▶ [What is needed]:
Swap "clock icon" for "alarm icon" in the entries starting at the line containing "Image resolution: width=1157" and ending at the line containing "Action: click(924, 393)", and give back only those lines with nothing else changed.

--------

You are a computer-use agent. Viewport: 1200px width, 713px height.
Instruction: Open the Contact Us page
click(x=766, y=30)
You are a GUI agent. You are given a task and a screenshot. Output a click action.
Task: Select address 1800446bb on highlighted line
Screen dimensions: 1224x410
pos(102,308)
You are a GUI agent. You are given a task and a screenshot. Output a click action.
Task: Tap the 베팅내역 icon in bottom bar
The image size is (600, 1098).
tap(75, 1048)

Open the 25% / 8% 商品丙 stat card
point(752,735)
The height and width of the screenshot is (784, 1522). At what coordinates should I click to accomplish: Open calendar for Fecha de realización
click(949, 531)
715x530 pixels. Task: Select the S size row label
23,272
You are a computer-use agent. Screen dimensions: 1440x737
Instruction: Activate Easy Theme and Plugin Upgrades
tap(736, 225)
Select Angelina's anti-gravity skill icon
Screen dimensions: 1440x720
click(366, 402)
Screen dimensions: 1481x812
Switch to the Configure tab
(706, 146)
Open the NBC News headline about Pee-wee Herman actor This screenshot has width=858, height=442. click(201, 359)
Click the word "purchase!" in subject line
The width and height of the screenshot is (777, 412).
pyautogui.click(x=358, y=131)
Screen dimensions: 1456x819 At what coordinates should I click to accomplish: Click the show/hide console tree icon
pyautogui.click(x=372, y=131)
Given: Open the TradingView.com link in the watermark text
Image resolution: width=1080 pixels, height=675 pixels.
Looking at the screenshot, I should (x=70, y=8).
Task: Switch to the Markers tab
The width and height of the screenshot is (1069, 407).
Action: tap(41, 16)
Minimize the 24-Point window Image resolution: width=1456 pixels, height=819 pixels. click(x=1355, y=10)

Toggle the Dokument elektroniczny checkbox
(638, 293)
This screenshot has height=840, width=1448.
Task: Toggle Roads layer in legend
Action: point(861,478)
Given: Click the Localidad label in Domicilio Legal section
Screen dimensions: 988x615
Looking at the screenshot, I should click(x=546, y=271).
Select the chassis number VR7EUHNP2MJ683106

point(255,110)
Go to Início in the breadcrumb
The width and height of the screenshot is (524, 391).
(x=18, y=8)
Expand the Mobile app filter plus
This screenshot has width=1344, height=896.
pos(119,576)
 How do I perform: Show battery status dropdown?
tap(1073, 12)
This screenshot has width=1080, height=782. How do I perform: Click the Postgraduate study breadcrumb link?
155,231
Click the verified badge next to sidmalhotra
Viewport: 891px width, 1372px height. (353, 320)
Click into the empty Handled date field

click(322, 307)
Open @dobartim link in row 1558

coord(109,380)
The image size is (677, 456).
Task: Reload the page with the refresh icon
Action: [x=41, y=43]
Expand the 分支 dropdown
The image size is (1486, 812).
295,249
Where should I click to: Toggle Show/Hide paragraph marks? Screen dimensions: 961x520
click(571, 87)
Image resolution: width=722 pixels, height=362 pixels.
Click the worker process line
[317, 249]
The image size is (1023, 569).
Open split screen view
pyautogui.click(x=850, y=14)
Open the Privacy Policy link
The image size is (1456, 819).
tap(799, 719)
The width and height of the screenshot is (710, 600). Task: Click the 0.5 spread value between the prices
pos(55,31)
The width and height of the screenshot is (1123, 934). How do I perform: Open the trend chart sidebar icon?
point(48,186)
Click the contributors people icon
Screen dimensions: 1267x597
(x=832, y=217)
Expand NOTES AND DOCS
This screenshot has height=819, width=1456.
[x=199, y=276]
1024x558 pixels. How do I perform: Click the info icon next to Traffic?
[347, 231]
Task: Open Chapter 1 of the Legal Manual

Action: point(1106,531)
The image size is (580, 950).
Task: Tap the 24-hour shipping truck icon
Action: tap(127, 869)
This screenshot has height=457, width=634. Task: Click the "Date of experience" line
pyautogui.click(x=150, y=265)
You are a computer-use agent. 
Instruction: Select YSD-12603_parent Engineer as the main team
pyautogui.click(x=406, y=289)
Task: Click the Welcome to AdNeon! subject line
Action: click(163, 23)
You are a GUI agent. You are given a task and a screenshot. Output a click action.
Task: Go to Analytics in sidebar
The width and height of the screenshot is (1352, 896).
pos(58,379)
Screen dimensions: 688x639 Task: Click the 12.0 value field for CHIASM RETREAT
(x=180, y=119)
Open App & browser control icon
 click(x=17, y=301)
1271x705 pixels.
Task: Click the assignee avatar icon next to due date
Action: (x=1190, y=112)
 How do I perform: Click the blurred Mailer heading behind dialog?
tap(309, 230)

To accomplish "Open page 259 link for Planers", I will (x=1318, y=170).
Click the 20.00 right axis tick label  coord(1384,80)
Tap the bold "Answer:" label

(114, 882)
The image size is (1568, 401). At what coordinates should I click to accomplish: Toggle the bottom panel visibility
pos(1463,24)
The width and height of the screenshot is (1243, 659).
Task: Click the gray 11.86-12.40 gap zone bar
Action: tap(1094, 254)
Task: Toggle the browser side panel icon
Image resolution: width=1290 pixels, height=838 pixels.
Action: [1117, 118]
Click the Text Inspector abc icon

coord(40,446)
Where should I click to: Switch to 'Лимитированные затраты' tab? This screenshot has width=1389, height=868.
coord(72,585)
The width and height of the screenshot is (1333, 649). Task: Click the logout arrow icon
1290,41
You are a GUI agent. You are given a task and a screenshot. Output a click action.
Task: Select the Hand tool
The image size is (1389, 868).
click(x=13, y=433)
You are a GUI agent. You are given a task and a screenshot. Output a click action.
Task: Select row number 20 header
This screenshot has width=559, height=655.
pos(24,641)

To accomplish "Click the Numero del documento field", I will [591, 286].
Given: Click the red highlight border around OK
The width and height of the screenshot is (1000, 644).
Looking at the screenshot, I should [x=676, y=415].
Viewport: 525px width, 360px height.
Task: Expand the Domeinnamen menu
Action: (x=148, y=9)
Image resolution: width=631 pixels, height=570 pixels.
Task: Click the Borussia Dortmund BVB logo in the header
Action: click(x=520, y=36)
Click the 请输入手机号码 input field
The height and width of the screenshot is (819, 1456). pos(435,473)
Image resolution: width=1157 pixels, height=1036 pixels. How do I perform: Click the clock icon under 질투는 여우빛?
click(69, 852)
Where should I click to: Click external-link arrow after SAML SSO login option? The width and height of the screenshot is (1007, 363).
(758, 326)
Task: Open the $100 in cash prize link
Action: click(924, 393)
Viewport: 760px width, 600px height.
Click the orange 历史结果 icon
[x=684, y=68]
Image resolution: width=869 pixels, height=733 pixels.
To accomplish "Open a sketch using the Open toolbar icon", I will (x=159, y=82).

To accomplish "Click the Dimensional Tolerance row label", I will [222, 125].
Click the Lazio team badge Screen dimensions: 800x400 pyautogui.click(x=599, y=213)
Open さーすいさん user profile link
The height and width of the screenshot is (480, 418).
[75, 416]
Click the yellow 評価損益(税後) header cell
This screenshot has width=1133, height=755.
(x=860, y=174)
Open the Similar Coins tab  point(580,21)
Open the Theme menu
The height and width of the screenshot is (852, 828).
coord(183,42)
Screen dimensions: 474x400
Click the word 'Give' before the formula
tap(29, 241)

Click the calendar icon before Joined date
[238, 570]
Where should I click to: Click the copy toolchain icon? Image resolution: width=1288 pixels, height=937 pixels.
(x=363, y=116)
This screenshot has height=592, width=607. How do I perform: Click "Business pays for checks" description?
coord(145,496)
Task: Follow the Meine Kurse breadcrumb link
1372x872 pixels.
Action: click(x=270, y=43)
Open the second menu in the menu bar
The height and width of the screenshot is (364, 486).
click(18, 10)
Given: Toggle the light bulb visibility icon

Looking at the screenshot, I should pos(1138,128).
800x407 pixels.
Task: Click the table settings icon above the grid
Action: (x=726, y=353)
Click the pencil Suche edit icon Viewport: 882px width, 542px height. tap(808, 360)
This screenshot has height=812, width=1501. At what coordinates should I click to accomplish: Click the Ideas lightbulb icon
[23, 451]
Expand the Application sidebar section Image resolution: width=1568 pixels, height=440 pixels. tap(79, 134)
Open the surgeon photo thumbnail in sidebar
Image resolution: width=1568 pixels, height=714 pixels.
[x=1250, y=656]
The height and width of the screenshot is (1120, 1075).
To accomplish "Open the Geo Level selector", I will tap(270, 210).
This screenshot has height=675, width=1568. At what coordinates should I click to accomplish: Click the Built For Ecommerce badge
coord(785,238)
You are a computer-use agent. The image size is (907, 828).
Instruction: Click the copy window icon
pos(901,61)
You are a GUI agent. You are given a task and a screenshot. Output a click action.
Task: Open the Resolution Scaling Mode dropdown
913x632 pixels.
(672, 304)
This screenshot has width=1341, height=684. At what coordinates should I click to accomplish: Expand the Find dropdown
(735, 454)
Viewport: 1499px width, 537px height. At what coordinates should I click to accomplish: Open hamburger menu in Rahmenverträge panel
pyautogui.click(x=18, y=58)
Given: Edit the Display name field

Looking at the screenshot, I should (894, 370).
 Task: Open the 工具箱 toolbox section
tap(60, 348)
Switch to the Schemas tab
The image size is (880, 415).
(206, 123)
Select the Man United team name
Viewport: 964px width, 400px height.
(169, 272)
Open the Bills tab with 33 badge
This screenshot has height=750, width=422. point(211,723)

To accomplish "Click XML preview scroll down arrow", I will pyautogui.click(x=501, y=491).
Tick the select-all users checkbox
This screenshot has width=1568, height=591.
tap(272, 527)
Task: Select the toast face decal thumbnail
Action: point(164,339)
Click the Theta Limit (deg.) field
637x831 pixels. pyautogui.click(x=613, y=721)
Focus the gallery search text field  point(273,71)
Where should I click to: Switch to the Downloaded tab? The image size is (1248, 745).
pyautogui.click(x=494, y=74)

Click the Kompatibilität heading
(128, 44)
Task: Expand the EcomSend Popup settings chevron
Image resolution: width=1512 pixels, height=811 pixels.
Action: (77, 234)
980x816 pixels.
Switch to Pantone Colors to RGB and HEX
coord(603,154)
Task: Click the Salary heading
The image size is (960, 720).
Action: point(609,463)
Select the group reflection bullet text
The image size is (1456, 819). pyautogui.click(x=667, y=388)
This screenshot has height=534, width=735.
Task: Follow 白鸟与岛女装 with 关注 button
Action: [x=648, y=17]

--------

▶ [Output of the task]:
Image resolution: width=1157 pixels, height=1036 pixels. How do I perform: Click the alarm icon under 질투는 여우빛?
click(69, 852)
Where should I click to: Click external-link arrow after SAML SSO login option? The width and height of the screenshot is (1007, 363).
(758, 326)
Task: Open the $100 in cash prize link
Action: click(924, 393)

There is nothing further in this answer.